Pan-STARRS 1 asteroid survey telescope on Haleakala, Hawaii has discovered Earth's new quasi-satellite. Designated as 2016 HO3, this newly discovered near-Earth object has been our planet's constant companion for almost a century.
The asteroid is too distant to be considered a true satellite of our planet, but it is the best and most stable example to date of a near-Earth companion, or "quasi-satellite."
"Since 2016 HO3 loops around our planet, but never ventures very far away as we both go around the Sun, we refer to it as a quasi-satellite of Earth," said Paul Chodas, manager of NASA's Center for Near-Earth Object (NEO) Studies at the Jet Propulsion Laboratory in Pasadena, California.
We know for one other asteroid - 2003 YN107 - that followed a similar orbital pattern for a while over 10 years ago, but it has since departed our vicinity. "This new asteroid is much more locked onto us. Our calculations indicate 2016 HO3 has been a stable quasi-satellite of Earth for almost a century, and it will continue to follow this pattern as Earth's companion for centuries to come," said Chodas.
Asteroid 2016 HO3 - orbital diagram - June 16, 2016. Credit: NASA/JPL NEO
In its yearly trek around the sun, asteroid 2016 HO3 spends about half of the time closer to the Sun than Earth and passes ahead of our planet, and about half of the time farther away, causing it to fall behind.
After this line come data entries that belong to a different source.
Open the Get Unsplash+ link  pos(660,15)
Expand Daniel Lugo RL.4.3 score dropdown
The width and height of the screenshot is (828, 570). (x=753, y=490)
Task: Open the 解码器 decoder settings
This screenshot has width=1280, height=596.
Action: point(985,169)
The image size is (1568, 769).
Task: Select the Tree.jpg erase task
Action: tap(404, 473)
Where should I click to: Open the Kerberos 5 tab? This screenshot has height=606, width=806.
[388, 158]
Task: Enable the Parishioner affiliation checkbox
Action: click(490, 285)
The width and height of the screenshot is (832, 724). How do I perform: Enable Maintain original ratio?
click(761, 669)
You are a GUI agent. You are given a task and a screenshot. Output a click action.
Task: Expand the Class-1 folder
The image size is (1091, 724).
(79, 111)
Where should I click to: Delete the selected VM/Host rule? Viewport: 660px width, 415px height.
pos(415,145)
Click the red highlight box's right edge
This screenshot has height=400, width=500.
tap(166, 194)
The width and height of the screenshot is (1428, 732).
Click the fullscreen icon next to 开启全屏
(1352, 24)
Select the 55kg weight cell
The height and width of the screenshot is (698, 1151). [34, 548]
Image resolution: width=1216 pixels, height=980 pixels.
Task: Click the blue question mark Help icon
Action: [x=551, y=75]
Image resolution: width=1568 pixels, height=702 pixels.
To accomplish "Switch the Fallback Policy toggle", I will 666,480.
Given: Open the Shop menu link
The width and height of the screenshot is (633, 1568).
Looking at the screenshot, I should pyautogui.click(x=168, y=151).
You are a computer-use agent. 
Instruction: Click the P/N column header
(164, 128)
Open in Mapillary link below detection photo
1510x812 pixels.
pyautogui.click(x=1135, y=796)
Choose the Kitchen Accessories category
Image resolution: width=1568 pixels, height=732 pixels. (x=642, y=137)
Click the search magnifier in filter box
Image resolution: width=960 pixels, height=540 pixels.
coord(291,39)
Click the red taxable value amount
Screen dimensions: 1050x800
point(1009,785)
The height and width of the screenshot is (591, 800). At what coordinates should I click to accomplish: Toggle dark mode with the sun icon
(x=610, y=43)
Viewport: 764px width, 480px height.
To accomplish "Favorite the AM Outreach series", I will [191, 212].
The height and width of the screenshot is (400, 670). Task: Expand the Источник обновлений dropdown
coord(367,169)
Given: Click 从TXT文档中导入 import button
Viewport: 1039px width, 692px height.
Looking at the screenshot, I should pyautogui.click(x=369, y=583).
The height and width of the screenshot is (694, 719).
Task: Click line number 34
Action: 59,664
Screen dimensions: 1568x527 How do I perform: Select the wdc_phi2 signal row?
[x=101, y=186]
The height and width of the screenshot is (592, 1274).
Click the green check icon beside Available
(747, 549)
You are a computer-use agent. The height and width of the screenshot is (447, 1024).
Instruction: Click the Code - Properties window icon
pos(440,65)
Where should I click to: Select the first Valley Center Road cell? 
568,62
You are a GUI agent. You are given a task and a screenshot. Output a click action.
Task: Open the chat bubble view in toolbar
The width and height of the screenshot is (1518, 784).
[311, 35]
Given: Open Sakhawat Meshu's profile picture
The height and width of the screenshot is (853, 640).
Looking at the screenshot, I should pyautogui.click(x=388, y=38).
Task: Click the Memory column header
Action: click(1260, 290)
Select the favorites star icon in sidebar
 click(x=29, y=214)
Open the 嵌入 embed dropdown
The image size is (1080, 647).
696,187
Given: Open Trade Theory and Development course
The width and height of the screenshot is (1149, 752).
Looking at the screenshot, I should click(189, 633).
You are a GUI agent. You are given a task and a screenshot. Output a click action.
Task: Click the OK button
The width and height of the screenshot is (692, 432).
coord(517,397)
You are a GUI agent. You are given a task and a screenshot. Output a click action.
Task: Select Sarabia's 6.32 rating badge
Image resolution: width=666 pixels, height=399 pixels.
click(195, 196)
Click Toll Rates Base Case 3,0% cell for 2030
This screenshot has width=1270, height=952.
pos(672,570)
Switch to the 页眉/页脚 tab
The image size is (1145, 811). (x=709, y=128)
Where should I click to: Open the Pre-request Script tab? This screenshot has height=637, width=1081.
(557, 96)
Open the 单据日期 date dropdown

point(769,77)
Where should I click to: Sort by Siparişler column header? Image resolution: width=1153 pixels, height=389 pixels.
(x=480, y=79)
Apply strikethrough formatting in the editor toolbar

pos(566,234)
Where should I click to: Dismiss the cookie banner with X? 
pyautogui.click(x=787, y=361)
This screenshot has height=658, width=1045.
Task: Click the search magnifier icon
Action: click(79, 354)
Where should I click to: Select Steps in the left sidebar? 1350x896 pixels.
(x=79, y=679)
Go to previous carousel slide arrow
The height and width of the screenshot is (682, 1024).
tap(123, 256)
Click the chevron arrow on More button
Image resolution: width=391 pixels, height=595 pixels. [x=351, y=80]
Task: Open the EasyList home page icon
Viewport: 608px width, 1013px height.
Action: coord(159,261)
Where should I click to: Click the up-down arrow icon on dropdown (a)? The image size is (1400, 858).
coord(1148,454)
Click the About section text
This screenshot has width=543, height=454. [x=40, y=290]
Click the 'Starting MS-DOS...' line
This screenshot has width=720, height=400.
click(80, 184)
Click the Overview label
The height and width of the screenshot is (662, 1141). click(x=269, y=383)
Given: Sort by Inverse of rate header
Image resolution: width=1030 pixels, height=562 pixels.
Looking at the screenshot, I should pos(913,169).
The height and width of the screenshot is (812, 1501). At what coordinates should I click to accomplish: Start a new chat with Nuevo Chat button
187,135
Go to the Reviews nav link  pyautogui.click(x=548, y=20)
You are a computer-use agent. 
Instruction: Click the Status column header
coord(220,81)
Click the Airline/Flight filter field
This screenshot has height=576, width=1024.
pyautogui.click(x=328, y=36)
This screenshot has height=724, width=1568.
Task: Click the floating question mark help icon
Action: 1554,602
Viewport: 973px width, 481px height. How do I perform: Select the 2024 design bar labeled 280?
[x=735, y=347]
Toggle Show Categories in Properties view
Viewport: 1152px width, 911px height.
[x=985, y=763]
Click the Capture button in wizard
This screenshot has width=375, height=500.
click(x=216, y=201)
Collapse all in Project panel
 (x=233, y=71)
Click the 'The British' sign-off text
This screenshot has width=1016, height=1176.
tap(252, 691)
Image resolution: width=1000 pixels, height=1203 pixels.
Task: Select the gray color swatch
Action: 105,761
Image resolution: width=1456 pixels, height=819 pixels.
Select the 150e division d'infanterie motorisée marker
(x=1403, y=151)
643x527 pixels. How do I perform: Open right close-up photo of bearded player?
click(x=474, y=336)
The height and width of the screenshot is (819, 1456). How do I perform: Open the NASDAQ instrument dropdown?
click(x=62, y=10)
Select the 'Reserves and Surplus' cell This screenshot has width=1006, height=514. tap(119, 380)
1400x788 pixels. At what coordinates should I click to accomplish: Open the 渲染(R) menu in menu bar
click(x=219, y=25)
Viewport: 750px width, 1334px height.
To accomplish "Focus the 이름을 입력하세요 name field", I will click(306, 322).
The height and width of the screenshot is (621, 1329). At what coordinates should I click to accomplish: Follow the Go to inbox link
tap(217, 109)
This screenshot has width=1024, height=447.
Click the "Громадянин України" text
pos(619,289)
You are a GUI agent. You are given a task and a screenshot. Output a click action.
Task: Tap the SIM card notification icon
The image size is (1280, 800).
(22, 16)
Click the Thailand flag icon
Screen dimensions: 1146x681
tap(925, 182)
Its orbit is also tilted a little, causing it to bob up and then down once each year through Earth's orbital plane. In effect, this small asteroid is caught in a game of leap frog with Earth that will last for hundreds of years, NASA reported.
The asteroid's orbit also undergoes a slow, back-and-forth twist over multiple decades.
"The asteroid's loops around Earth drift a little ahead or behind from year to year, but when they drift too far forward or backward, Earth's gravity is just strong enough to reverse the drift and hold onto the asteroid so that it never wanders farther away than about 100 times the distance of the Moon. The same effect also prevents the asteroid from approaching much closer than about 38 times the distance of the Moon. In effect, this small asteroid is caught in a little dance with Earth," Chodas added.
Asteroid 2016 HO3 was first spotted on April 27, 2016. Its size has not yet been firmly established, but it is likely larger than 40 meters (120 feet) and smaller than 100 meters (300 feet). It never comes closer than 14 million km (9 million miles) from Earth.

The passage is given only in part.